*** Supplied records Section Begins ***

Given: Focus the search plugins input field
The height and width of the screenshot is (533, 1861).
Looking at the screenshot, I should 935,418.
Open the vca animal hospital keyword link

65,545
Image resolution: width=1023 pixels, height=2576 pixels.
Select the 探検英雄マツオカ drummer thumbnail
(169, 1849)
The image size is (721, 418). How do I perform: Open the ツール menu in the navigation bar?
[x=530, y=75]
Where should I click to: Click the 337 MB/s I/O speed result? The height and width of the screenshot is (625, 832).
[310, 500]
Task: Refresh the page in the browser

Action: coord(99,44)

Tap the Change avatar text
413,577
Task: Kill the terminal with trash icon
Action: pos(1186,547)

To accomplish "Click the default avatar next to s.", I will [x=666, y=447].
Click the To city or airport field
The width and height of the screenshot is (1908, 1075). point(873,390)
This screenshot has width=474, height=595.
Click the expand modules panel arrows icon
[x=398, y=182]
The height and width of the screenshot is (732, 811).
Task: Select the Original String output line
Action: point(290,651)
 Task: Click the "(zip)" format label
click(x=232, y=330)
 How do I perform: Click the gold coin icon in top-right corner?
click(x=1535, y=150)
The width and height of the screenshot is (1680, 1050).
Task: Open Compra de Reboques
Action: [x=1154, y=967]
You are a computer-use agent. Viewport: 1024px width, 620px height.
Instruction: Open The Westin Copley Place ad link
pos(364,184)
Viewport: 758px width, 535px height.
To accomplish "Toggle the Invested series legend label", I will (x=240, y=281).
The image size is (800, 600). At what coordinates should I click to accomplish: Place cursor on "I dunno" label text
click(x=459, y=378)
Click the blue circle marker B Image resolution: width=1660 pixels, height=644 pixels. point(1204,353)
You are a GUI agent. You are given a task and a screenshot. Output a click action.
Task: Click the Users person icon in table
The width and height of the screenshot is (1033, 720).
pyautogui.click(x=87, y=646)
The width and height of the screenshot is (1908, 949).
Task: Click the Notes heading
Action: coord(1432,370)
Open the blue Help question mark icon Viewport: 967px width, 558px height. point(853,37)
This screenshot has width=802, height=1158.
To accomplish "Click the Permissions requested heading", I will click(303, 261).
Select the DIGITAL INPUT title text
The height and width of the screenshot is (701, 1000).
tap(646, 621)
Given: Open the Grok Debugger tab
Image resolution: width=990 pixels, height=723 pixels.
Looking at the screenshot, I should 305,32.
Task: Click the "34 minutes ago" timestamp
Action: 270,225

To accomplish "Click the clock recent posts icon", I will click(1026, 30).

*** Supplied records Section Ends ***

▸ Goal of the exercise:
For this exercise, output exactly the lines above from the line with "Click the To city or airport field" to the line with "This screenshot has width=474, height=595.", counting both, and leave out the rest.

▸ Answer to the exercise:
Click the To city or airport field
The width and height of the screenshot is (1908, 1075). point(873,390)
This screenshot has width=474, height=595.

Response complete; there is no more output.